Your objective: Format the lines from the one with "The width and height of the screenshot is (792, 594)." to the one with "click(320, 77)" as a JSON list of strings, one string per line, skipping blank lines.

Working data:
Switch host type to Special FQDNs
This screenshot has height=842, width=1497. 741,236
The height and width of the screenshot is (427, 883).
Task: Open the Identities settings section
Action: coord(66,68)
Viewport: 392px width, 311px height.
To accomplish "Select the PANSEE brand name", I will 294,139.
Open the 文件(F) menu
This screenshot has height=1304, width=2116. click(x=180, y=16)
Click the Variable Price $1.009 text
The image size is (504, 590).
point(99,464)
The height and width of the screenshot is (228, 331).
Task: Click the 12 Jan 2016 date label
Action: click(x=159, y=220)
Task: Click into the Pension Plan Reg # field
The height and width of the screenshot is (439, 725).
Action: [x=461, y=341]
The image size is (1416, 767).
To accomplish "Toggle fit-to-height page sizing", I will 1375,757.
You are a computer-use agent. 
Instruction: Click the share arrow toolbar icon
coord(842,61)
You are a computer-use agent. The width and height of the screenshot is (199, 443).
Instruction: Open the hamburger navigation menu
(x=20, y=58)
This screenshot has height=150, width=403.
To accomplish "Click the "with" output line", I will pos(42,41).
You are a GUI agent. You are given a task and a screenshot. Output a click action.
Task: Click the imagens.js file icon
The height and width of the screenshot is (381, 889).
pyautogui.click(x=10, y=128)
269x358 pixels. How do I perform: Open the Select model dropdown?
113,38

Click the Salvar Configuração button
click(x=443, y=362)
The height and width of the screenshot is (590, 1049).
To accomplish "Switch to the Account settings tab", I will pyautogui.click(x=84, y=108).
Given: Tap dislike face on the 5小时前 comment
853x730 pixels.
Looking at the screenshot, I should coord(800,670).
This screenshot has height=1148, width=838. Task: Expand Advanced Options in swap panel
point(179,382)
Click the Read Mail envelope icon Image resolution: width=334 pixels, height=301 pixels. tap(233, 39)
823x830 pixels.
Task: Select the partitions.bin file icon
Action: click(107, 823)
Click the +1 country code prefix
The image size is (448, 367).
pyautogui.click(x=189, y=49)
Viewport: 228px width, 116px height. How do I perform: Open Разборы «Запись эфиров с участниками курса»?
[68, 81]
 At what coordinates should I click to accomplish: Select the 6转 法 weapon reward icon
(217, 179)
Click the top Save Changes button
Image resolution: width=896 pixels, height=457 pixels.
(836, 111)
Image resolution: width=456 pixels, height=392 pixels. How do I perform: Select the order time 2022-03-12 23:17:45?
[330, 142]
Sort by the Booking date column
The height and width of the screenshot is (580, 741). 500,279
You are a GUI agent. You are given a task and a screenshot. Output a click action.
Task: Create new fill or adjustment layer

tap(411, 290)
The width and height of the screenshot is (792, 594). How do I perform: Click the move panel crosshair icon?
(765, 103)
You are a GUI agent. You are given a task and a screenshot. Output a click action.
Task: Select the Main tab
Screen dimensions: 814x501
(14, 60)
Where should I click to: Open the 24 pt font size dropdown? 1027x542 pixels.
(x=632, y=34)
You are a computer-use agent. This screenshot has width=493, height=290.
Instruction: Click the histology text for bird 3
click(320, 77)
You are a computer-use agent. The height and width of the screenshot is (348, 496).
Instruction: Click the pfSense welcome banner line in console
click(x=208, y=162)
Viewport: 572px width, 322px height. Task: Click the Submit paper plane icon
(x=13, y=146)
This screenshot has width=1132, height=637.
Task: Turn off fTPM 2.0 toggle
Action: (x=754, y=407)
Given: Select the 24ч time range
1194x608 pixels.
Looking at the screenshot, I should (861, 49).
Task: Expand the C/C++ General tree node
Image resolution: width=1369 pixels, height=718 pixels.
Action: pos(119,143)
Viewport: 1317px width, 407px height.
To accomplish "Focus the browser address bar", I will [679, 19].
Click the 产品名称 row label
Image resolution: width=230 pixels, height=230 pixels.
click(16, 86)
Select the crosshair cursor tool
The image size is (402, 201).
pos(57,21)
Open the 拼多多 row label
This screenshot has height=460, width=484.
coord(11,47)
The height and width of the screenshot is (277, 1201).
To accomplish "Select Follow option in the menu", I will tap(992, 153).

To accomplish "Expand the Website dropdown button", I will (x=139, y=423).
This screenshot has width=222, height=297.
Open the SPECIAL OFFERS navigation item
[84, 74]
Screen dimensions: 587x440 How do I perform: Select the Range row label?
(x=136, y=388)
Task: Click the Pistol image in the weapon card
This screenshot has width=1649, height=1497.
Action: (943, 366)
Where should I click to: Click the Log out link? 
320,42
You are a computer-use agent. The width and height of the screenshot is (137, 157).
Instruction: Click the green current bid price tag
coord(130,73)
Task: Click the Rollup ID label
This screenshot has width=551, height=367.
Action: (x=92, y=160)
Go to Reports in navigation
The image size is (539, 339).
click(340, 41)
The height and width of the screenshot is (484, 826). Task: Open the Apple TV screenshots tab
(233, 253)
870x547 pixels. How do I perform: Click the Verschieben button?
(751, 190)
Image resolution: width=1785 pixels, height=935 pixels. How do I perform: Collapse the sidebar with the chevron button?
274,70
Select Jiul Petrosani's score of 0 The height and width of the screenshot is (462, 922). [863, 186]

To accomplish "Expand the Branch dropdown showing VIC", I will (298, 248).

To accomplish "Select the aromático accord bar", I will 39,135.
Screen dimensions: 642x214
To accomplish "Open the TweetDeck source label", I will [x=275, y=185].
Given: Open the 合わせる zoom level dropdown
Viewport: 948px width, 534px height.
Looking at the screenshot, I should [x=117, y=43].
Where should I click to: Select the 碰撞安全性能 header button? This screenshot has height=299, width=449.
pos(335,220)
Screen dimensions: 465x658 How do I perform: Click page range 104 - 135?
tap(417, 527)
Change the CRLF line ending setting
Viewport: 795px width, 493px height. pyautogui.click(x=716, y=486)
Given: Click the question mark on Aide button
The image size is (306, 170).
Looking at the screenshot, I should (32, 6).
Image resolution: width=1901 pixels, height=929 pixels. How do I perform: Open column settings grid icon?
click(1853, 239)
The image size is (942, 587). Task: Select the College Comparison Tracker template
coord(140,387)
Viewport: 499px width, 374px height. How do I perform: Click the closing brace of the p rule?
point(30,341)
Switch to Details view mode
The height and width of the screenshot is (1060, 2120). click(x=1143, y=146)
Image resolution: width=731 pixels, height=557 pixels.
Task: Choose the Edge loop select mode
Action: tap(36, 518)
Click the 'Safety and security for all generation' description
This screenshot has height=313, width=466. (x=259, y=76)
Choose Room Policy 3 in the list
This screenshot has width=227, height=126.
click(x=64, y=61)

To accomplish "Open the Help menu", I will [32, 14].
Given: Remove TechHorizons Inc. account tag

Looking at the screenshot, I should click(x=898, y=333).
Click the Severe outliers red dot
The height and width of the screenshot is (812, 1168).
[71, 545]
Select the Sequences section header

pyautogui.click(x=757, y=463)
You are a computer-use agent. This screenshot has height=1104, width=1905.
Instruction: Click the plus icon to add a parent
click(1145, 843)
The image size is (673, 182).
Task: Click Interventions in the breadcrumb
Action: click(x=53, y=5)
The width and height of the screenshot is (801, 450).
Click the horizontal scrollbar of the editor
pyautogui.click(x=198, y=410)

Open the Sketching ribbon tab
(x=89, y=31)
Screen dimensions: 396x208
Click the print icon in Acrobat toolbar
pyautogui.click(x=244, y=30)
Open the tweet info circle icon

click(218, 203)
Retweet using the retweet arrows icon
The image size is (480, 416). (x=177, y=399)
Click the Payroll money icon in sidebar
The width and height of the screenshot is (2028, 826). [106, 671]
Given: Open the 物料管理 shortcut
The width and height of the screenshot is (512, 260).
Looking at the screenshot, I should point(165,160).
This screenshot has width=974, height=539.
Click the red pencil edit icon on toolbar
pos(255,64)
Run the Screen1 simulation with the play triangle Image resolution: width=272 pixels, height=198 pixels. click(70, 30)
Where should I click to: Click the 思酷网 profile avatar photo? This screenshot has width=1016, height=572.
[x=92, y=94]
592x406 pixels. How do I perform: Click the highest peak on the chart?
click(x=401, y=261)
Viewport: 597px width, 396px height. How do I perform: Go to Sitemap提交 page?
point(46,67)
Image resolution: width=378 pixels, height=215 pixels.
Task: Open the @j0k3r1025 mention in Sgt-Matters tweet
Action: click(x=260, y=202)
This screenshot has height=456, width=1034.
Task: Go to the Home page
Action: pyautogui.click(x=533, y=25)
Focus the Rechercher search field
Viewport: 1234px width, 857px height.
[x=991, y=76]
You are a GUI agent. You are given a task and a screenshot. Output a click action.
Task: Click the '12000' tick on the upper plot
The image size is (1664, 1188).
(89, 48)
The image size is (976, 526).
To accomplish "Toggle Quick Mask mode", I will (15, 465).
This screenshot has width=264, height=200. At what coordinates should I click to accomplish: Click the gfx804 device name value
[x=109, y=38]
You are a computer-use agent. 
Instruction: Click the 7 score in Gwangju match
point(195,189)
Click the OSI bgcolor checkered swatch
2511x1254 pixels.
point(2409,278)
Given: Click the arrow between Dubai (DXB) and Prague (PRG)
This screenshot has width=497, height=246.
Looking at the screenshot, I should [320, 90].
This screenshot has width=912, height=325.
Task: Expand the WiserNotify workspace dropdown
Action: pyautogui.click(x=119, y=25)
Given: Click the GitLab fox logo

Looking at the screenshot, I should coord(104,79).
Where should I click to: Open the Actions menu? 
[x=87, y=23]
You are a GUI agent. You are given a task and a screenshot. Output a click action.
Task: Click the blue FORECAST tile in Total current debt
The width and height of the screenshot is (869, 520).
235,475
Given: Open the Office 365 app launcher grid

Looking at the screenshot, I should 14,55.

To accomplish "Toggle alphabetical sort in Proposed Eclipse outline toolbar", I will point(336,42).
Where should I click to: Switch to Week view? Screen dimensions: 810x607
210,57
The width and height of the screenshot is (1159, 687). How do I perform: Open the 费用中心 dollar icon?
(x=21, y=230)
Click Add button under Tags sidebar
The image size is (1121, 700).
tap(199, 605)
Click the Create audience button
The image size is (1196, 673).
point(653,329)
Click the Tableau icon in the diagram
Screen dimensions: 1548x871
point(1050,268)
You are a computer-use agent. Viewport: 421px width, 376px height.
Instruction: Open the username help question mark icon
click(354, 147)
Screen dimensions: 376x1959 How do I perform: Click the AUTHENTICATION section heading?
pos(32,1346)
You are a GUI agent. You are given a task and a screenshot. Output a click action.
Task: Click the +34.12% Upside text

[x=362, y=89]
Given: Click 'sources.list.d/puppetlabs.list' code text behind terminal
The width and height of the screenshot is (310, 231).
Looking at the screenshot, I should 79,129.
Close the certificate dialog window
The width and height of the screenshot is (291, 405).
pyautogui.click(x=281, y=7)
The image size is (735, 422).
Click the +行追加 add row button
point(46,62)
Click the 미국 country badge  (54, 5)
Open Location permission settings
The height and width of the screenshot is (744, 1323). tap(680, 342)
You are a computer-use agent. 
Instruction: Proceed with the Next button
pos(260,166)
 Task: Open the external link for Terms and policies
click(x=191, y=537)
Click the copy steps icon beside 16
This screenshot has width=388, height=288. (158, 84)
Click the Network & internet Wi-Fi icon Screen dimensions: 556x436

Solution to this exercise:
[
  "The width and height of the screenshot is (792, 594). How do I perform: Click the move panel crosshair icon?",
  "(765, 103)",
  "You are a GUI agent. You are given a task and a screenshot. Output a click action.",
  "Task: Select the Main tab",
  "Screen dimensions: 814x501",
  "(14, 60)",
  "Where should I click to: Open the 24 pt font size dropdown? 1027x542 pixels.",
  "(x=632, y=34)",
  "You are a computer-use agent. This screenshot has width=493, height=290.",
  "Instruction: Click the histology text for bird 3",
  "click(320, 77)"
]